Cassé, lorsque la femme qu’il aime lui donne son congé sur le téléphone satellite, emporté en cas d’extrême urgence, mais jamais utilisé jusqu’à cette date fatidique du 16 juin 2010 !!!!

Le tribut à payer est très lourd !

Grâce à la vodka, aux bouquins, aux autochtones et copains de passage.

« Être heureux c est savoir qu’on l’est !!! «

Nous ne sortons pas indemnes de cette pièce, magnifiquement interprété par un acteur éblouissant d’émotion et de sincérité même si nous ne sommes pas encore prêts à aller pêcher seul des ombles en Sibérie, si nous hésitons encore à vivre dans une cabane du grand nord où la grève d’en face est un autre monde !

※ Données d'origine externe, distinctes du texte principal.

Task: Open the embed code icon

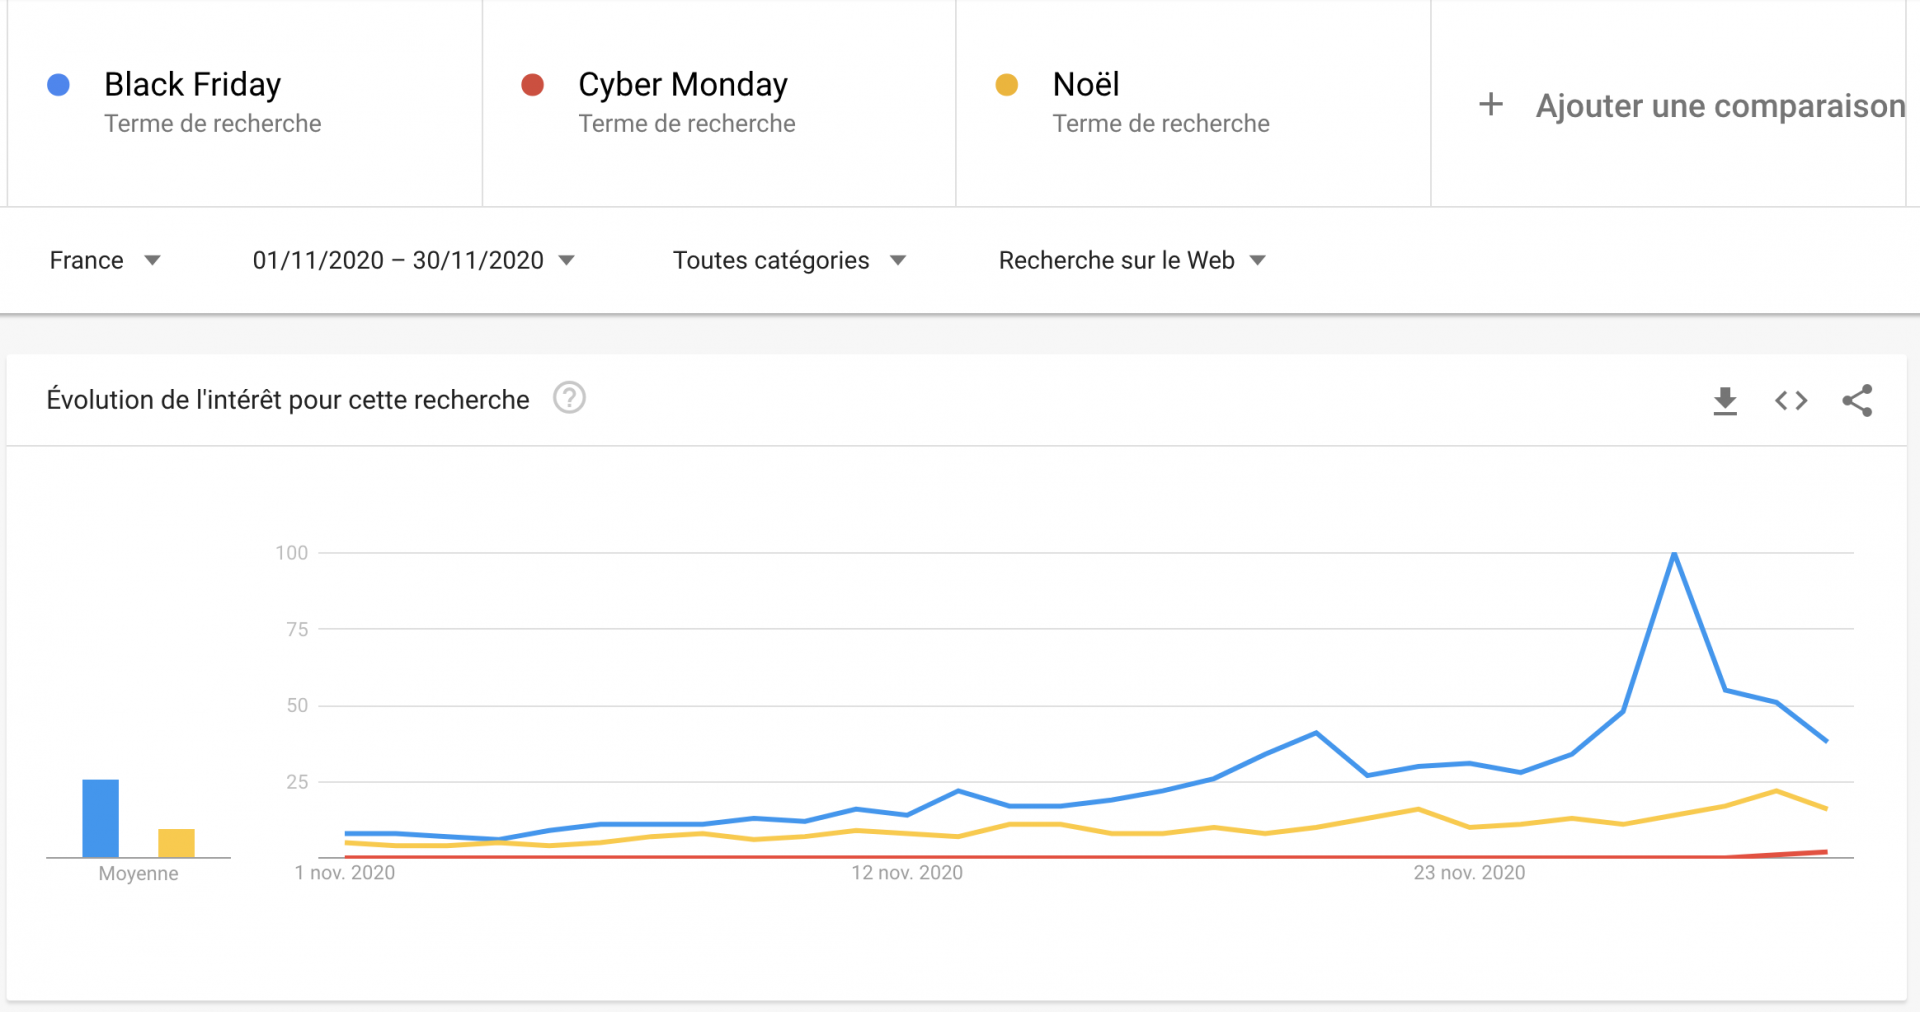Action: pyautogui.click(x=1791, y=401)
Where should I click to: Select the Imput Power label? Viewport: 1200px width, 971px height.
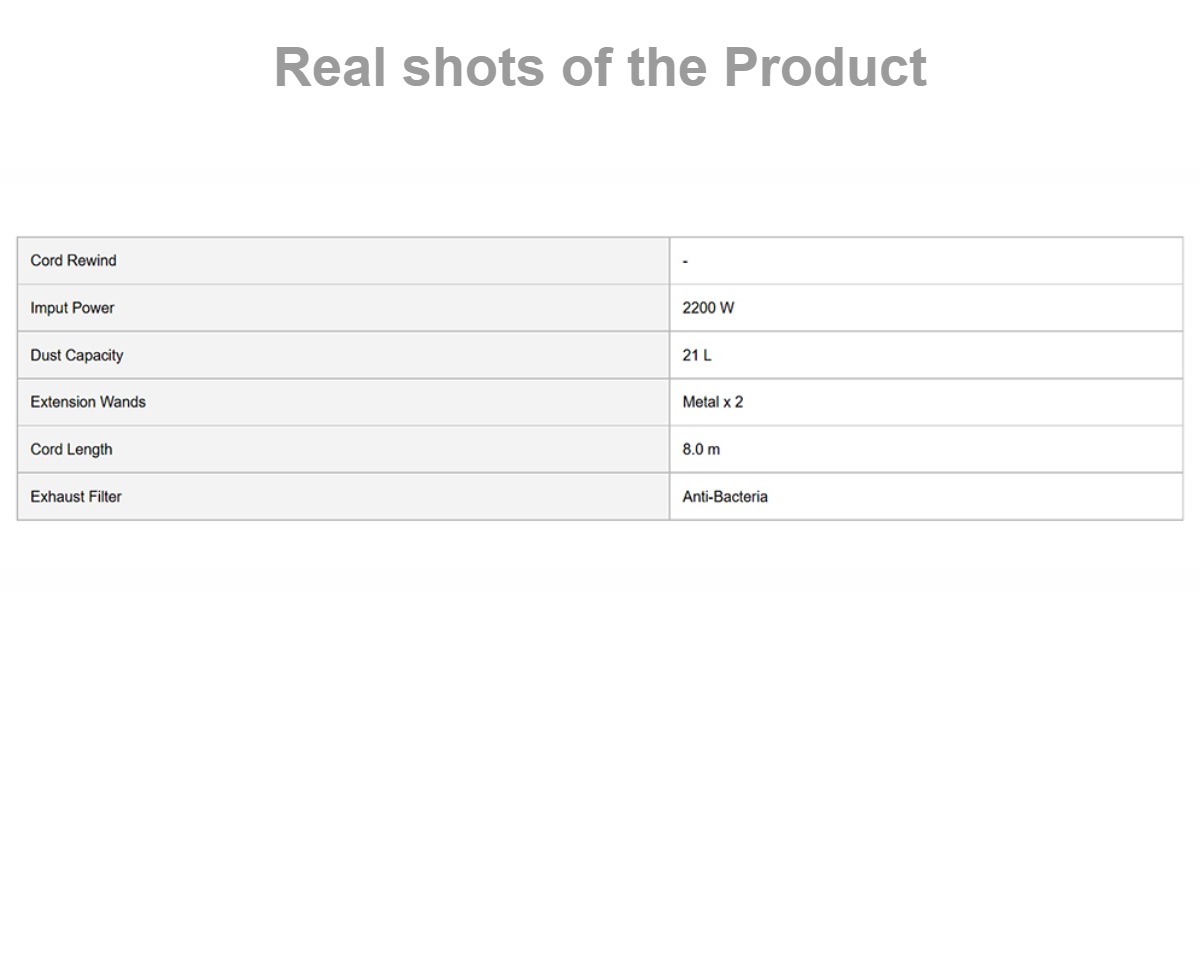[x=72, y=308]
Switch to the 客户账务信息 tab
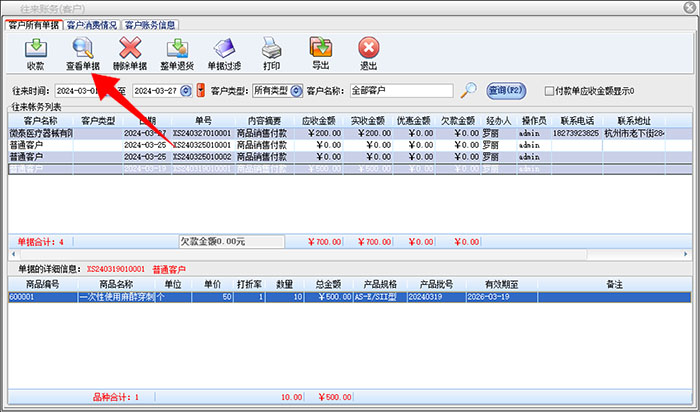700x412 pixels. (x=151, y=24)
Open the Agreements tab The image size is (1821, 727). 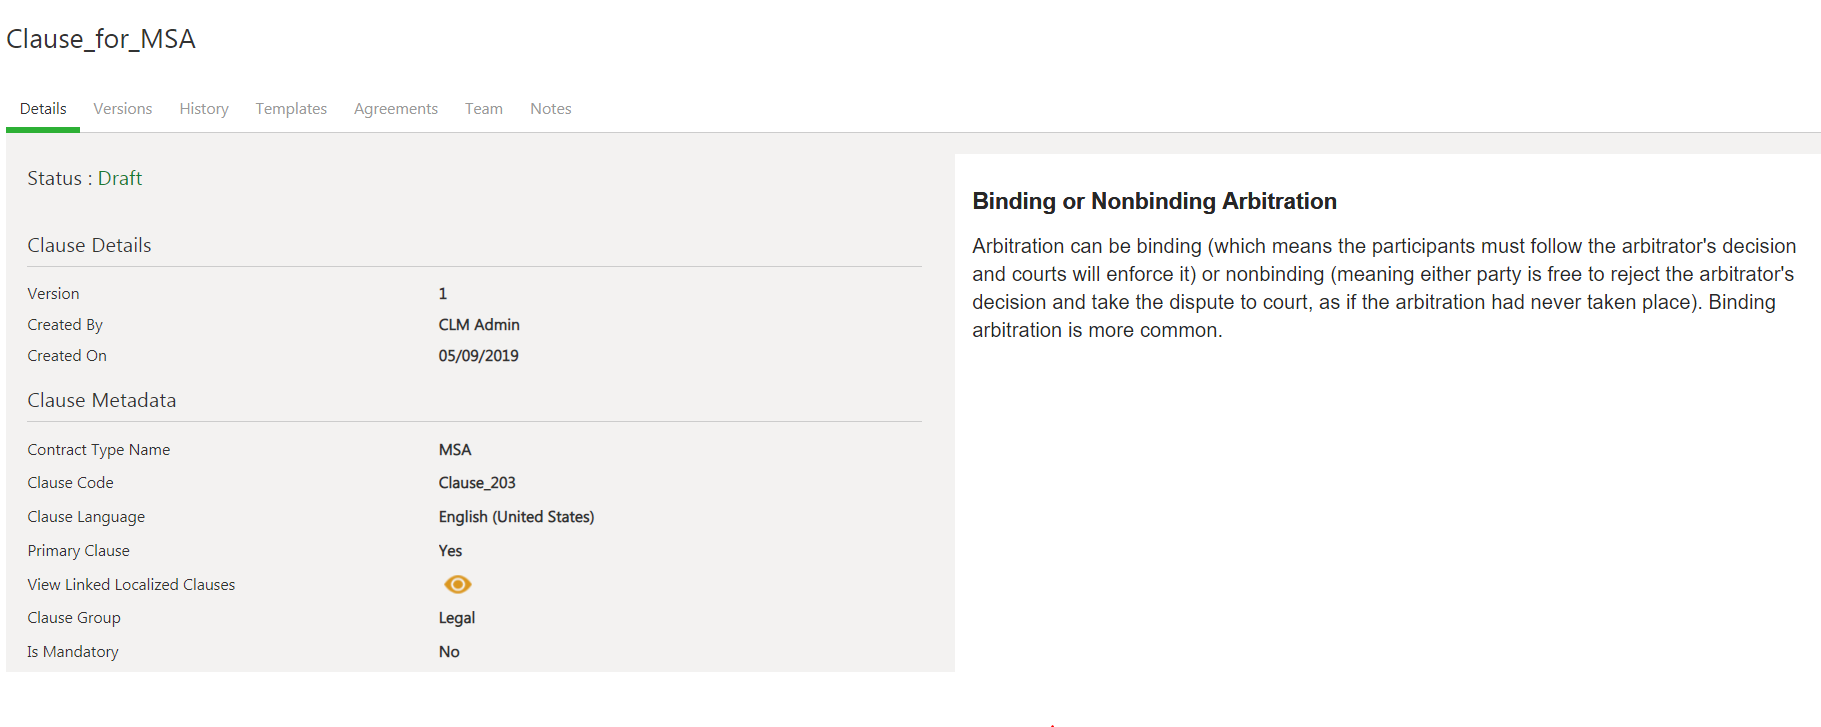(x=396, y=109)
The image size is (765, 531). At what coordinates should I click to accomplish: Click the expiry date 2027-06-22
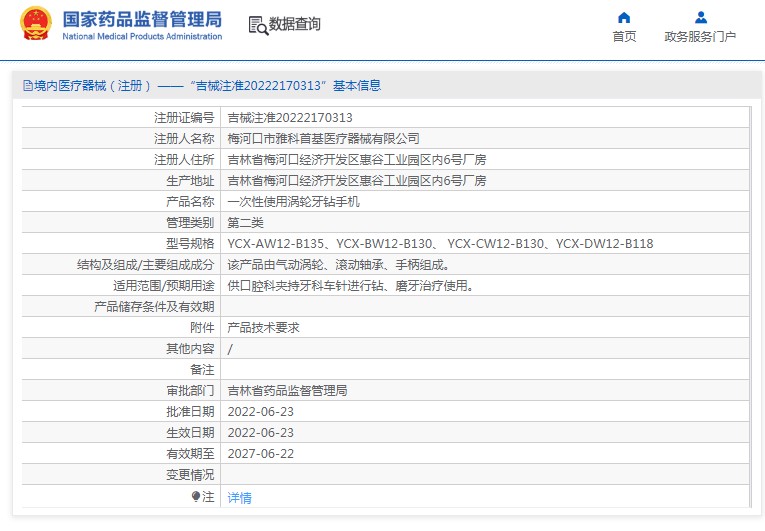[x=260, y=454]
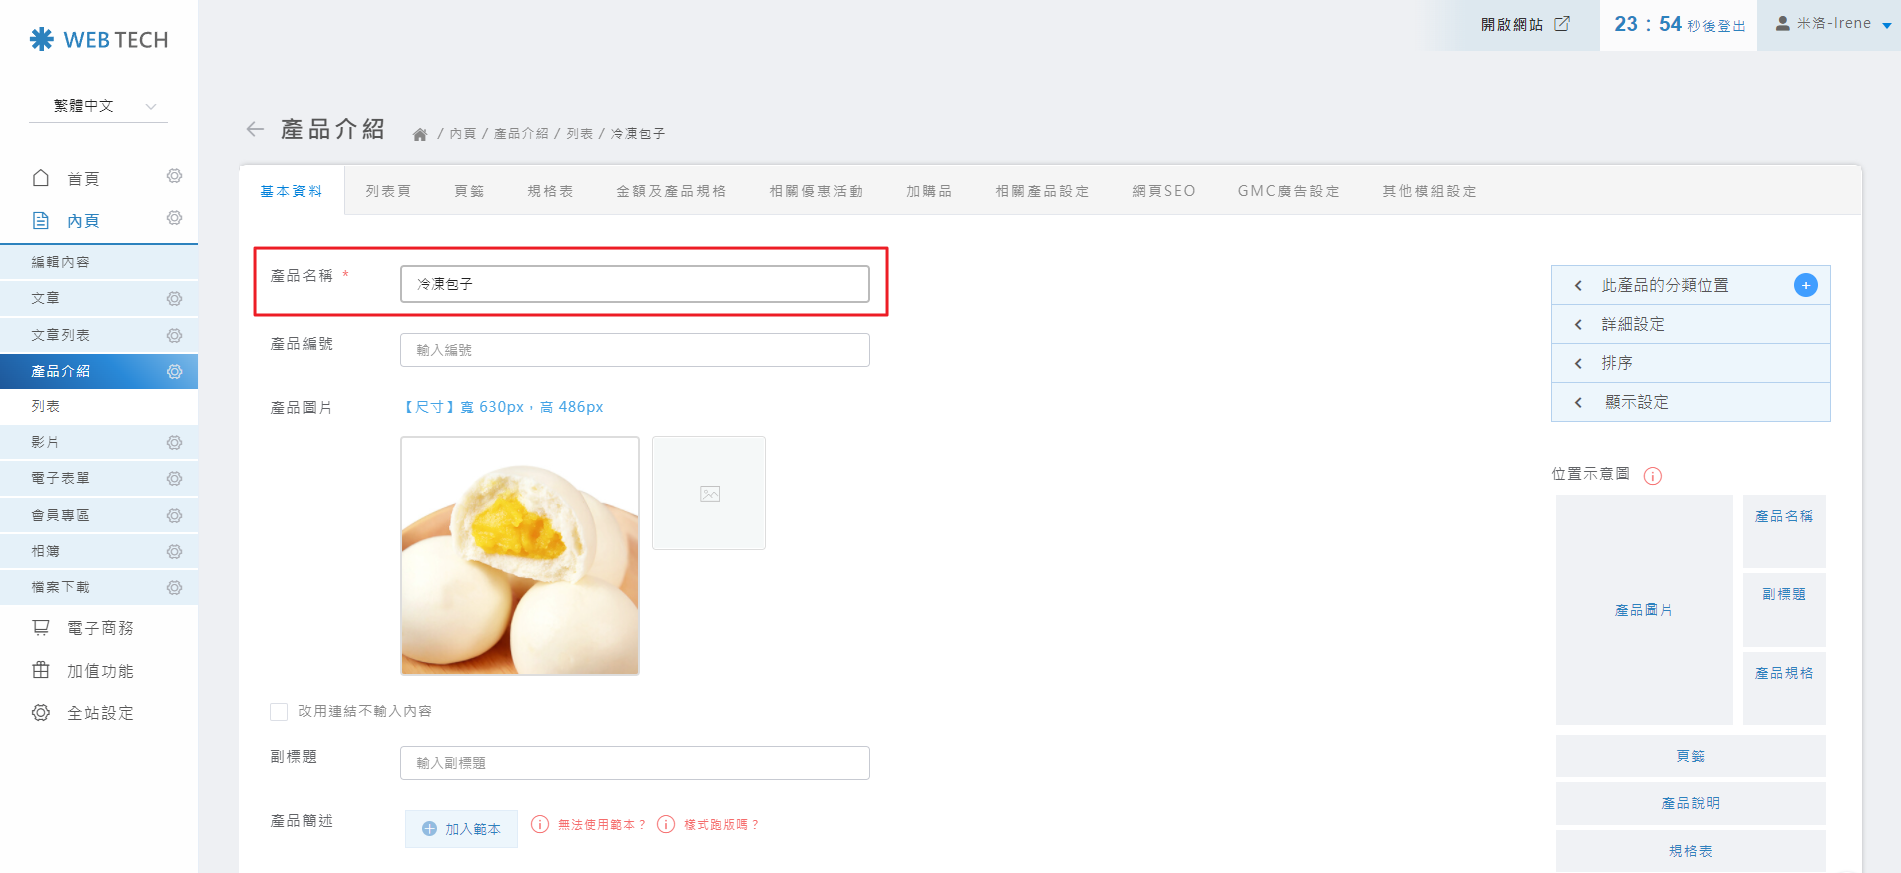Viewport: 1901px width, 873px height.
Task: Check the 改用連結不輸入內容 checkbox
Action: (279, 711)
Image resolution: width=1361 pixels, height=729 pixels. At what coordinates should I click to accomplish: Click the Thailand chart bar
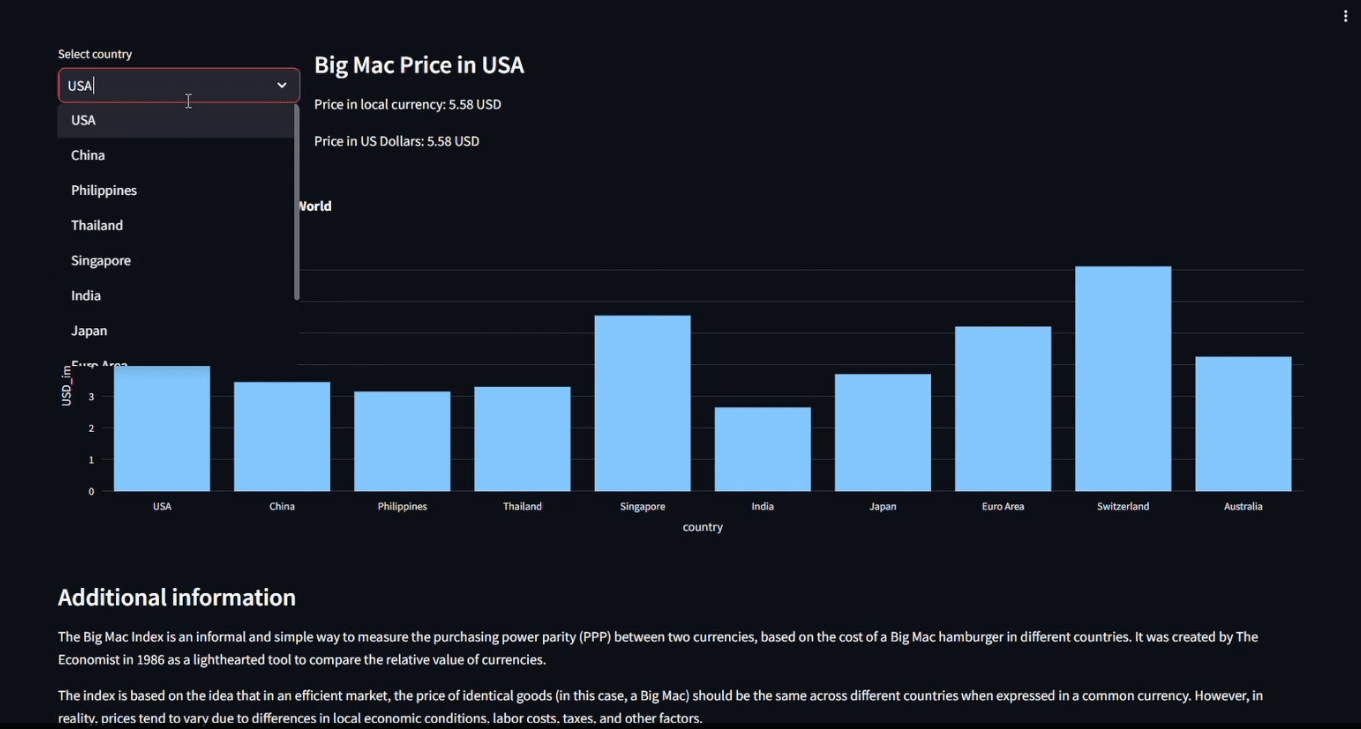coord(522,439)
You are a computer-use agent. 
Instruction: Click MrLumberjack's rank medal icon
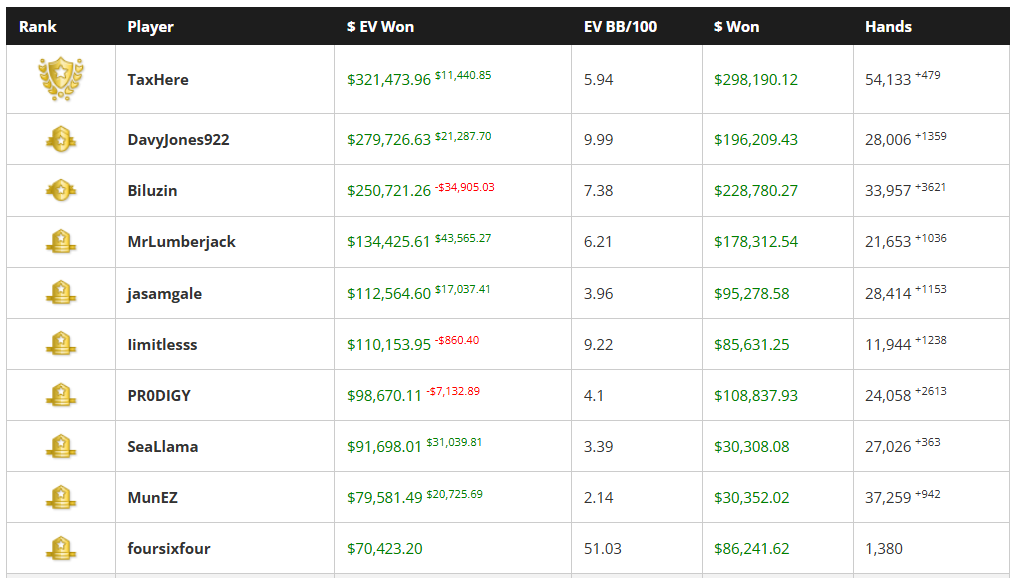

Nous repartons avec un message fort : Ces mois passés seul dans les forêts de Sibérie décape l’âme.

Un spectacle à ne manquer sous aucun prétexte.

3 plusieurs commentaires

  1. Un moment magique en compagnie de William Mesguish qui incarne merveilleusement un Sylvain Tesson à la recherche de lui-même au plus profond de la forêt sibérienne. Il nous envoûte et nous amène au plus près de l’âme humaine.

  2. Qui mieux que ce fabuleux comédien et (ra)conteur pour nous faire partager ce texte incroyable et (paradoxalement) cette solitude salvatrice ? Bravo, mille fois bravo à William Mesguich pour ce moment de grâce hors du temps et hors des cités.

  3. Je le conseil fortement à tous! Pour qui aime la solitude, la légèreté, pour qui rêve de changer le monde, pour qui voudrais arrêter le temps, pour qui aime l’écriture vrai de Sylvain Tesson, le théâtre, l’art…un jeux extraordinaire, un moment de bonheur que je souhaite à tous, grands et moins grands. Allez si. C’est magnifique.